** Provided material follows **
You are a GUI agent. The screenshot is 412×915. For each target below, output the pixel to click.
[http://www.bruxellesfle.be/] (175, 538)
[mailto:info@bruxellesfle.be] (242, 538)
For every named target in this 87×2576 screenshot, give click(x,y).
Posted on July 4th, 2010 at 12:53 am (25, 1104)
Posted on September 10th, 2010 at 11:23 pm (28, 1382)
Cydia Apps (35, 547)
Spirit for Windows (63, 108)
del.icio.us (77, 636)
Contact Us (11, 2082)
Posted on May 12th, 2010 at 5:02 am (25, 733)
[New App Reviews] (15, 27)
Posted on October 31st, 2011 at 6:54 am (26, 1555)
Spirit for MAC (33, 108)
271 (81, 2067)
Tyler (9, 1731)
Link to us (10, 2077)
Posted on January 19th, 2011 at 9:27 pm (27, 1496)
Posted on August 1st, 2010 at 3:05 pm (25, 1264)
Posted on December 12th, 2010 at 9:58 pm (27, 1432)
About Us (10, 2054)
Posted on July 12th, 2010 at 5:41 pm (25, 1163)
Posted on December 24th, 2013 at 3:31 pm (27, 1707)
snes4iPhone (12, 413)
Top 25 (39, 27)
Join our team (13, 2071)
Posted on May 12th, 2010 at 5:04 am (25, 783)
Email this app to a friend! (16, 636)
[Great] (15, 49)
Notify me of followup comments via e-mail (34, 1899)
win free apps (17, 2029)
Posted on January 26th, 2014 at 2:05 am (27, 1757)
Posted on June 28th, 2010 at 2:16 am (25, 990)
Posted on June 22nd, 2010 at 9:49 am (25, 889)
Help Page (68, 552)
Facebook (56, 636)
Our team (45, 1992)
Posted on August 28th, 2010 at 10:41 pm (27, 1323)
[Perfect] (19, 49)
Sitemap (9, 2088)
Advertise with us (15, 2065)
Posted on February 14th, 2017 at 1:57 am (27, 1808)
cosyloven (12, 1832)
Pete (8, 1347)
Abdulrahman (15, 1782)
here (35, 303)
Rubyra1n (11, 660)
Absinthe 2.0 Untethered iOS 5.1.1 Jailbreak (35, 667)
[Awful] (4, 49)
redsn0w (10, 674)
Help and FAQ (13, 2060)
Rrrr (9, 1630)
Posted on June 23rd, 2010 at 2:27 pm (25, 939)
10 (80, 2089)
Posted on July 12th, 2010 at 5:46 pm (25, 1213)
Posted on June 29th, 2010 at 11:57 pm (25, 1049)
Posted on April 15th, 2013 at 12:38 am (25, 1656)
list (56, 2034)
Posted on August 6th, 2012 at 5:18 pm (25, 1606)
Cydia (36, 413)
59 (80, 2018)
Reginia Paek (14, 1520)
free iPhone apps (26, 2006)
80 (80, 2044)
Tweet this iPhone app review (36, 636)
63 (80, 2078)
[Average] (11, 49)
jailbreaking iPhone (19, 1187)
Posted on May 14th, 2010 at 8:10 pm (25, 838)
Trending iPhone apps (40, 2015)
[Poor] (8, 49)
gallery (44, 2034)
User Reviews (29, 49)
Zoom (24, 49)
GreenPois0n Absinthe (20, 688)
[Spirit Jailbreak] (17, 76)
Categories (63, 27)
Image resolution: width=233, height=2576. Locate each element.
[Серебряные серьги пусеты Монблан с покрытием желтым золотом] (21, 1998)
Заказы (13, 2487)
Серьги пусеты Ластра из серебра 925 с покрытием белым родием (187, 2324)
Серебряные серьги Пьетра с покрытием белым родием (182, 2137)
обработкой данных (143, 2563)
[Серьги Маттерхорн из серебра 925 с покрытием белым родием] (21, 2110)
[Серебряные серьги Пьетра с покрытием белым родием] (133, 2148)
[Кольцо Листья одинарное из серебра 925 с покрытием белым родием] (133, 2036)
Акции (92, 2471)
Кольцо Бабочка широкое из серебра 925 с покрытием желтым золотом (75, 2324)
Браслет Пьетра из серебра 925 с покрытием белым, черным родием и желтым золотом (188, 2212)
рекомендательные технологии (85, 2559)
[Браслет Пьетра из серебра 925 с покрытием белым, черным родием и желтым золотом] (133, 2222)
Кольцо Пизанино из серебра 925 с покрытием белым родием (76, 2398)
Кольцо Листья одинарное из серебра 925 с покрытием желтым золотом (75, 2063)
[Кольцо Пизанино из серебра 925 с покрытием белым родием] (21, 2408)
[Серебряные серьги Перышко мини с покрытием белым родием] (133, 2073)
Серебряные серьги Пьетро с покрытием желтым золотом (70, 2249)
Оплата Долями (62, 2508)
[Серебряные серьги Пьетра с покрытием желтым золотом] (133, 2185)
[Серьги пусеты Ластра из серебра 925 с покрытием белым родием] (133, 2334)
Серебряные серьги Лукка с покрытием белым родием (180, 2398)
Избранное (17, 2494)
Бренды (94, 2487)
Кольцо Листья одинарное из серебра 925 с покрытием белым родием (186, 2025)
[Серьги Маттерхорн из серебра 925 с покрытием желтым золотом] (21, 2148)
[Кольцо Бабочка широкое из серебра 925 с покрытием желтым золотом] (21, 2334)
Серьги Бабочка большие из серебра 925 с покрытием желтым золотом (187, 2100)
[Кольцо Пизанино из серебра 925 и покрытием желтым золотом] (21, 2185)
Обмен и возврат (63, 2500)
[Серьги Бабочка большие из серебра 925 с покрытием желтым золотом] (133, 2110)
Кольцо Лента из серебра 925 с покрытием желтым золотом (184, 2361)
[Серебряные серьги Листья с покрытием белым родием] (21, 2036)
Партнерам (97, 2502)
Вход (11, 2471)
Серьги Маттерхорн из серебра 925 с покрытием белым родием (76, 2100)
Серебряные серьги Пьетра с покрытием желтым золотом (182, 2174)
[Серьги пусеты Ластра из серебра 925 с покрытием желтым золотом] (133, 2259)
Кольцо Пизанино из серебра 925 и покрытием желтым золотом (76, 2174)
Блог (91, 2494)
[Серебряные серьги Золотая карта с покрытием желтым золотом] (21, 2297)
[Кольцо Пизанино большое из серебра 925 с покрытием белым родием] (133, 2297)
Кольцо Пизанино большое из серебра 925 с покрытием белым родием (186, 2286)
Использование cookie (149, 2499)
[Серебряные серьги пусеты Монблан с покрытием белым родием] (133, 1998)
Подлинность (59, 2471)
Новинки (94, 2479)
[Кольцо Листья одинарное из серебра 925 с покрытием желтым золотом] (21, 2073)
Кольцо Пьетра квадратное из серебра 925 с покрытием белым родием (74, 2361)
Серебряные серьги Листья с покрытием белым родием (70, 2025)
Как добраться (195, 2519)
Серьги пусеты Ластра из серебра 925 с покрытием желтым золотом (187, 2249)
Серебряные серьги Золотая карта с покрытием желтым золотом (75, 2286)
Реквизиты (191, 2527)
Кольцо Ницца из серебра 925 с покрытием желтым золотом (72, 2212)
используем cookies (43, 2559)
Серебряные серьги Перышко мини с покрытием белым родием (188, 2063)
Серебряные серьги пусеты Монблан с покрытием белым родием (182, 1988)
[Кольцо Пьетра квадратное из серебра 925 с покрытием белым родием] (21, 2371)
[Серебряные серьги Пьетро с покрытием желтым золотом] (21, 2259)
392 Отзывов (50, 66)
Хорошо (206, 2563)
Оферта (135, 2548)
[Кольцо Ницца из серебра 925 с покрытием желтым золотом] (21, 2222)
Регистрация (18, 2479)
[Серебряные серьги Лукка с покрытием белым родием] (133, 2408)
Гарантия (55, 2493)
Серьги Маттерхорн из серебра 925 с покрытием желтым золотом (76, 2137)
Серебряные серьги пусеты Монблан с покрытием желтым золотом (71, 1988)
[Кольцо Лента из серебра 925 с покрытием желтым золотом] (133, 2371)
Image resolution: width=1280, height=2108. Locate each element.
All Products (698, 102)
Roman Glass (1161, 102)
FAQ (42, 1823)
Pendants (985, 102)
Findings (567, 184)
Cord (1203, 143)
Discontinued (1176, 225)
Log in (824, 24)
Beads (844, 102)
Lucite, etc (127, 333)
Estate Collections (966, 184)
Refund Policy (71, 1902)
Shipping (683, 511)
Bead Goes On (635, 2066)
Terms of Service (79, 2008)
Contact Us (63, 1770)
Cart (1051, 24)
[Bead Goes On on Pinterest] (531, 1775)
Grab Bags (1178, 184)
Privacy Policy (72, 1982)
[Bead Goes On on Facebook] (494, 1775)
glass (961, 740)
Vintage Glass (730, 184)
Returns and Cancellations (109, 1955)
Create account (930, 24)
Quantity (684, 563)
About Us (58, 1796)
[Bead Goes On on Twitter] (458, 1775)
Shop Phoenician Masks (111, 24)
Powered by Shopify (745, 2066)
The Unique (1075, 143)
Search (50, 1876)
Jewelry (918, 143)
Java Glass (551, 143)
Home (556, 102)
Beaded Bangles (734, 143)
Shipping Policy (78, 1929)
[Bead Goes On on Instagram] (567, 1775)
** End of Provided material **
Reproduce only the lines from the top of the material through the one bearing "redsn0w (10, 674)", each exactly as it stands.

• Solution to this task
You are a GUI agent. The screenshot is 412×915. For each target below, output the pixel to click.
[http://www.bruxellesfle.be/] (175, 538)
[mailto:info@bruxellesfle.be] (242, 538)
For every named target in this 87×2576 screenshot, give click(x,y).
Posted on July 4th, 2010 at 12:53 am (25, 1104)
Posted on September 10th, 2010 at 11:23 pm (28, 1382)
Cydia Apps (35, 547)
Spirit for Windows (63, 108)
del.icio.us (77, 636)
Contact Us (11, 2082)
Posted on May 12th, 2010 at 5:02 am (25, 733)
[New App Reviews] (15, 27)
Posted on October 31st, 2011 at 6:54 am (26, 1555)
Spirit for MAC (33, 108)
271 (81, 2067)
Tyler (9, 1731)
Link to us (10, 2077)
Posted on January 19th, 2011 at 9:27 pm (27, 1496)
Posted on August 1st, 2010 at 3:05 pm (25, 1264)
Posted on December 12th, 2010 at 9:58 pm (27, 1432)
About Us (10, 2054)
Posted on July 12th, 2010 at 5:41 pm (25, 1163)
Posted on December 24th, 2013 at 3:31 pm (27, 1707)
snes4iPhone (12, 413)
Top 25 (39, 27)
Join our team (13, 2071)
Posted on May 12th, 2010 at 5:04 am (25, 783)
Email this app to a friend! (16, 636)
[Great] (15, 49)
Notify me of followup comments via e-mail (34, 1899)
win free apps (17, 2029)
Posted on January 26th, 2014 at 2:05 am (27, 1757)
Posted on June 28th, 2010 at 2:16 am (25, 990)
Posted on June 22nd, 2010 at 9:49 am (25, 889)
Help Page (68, 552)
Facebook (56, 636)
Our team (45, 1992)
Posted on August 28th, 2010 at 10:41 pm (27, 1323)
[Perfect] (19, 49)
Sitemap (9, 2088)
Advertise with us (15, 2065)
Posted on February 14th, 2017 at 1:57 am (27, 1808)
cosyloven (12, 1832)
Pete (8, 1347)
Abdulrahman (15, 1782)
here (35, 303)
Rubyra1n (11, 660)
Absinthe 2.0 Untethered iOS 5.1.1 Jailbreak (35, 667)
[Awful] (4, 49)
redsn0w (10, 674)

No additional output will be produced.